#### Data lines:
####

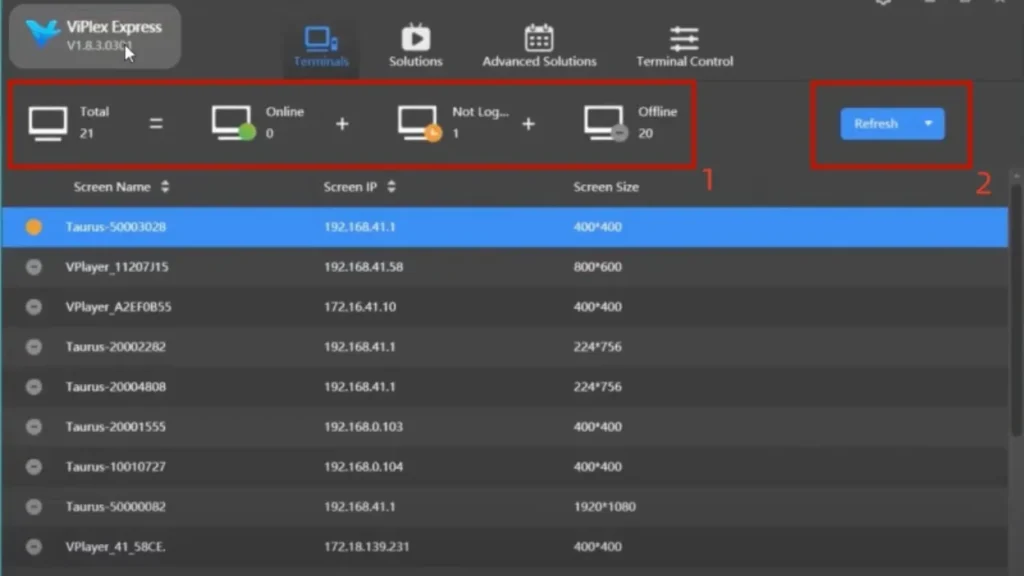The image size is (1024, 576).
Task: Expand the Refresh dropdown arrow
Action: pos(928,124)
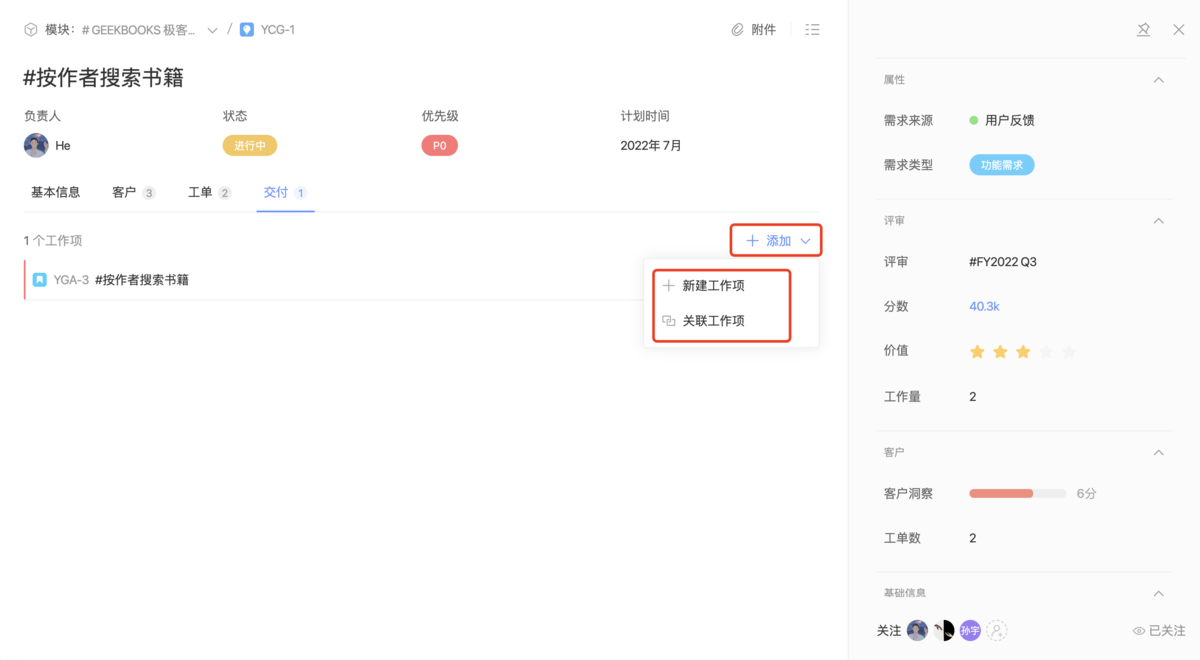This screenshot has height=660, width=1200.
Task: Click the 新建工作项 plus icon
Action: tap(669, 285)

####

#### Task statement:
Reproduce every line of the entries above verbatim, omitting the pictures.

#### Full solution:
The image size is (1024, 576).
Task: Expand the Refresh dropdown arrow
Action: pos(928,124)
This screenshot has height=660, width=1200.
Task: Click the 新建工作项 plus icon
Action: tap(669, 285)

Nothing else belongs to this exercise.